In the mid-1980s, a Robert Kelley of Carnegie Mellon University began to research why some engineers at Bell Labs performed so much better than others. The answers he found surprised him. By any conventional analysis, the outperforming engineers were nothing special. They seemed just like anyone else.

Yet when he looked at their networks, he began to understand the secret to their success. The best engineers weren’t necessarily any smarter than anyone else, but they were masters at “knowing who knows.” It was their ability to make connections that helped them identify the crucial insights that could crack a tough problem.

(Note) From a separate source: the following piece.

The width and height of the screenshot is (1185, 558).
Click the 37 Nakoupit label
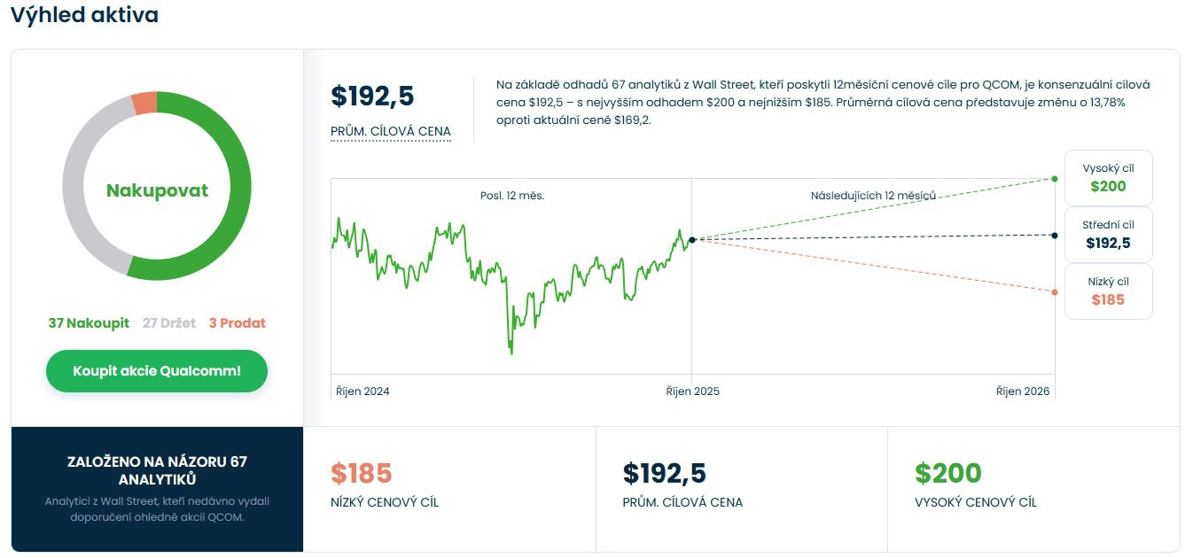tap(89, 323)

A number of later studies, ranging from Broadway plays to the design firm IDEO to currency traders found much the same thing. Great innovators are able to see things others can’t because they function as knowledge brokers. They are able to build networks that connect them to knowledge they don’t have and, in the end, that’s what seems to make all the difference.

Building A Tight Circle

We tend to think of networking as a matter of putting yourself out there. You go to unfamiliar places, meet new people, give them a firm handshake and look them straight in the eye. However, network science reveals that the most powerful kinds of networks are made up of tight clusters of connections that are linked to other tight-knit groups through something called the strength of weak ties.

So ironically, the best way to start building a strong, far reaching network is to deepen your relationships with those that you already know from work, school or elsewhere. One of the strange oddities of network math is that our friends tend to be more influential than we are, so there is often value that can be unlocked by those close to us that isn’t immediately obvious.

It is through building close, trustful relationships that you can best gain access to your friends’s friends and their friends as well. These secondary and tertiary connections tend to be amazingly broad and, by accessing them through someone you have a strong bond with, you can usually find people willing to help.

So before you head out to your next meet-up, think about whether time could be better spent getting to know one of your colleagues a bit better.

Exploring New Connections

For decades, creativity researchers have understood that deep domain expertise is essential for creativity. It is those that know a particular area very well who best understand which are the important problems, what approaches have already been used to try to solve them and what would be truly novel.

Yet it is also true that great breakthroughs arise through synthesis across domains.  Darwin spent years studying fossils and morphology, but it was an essay about economics that broke the logjam and allowed him to put the pieces together. In much the same way, it was Watson and Crick’s broad approach that helped them win the race to discover the structure of DNA.

More recently, researchers analyzing 17.9 million scientific papers found that the most highly cited work is far more likely to come from a team of experts in one field that borrowed a small piece of insight from another. Innovation almost always involves a novel combination.

The only way to find that unlikely strand is to constantly make new connections. The more diverse information you come across, the more likely you are to find that seemingly random piece of insight that can help you.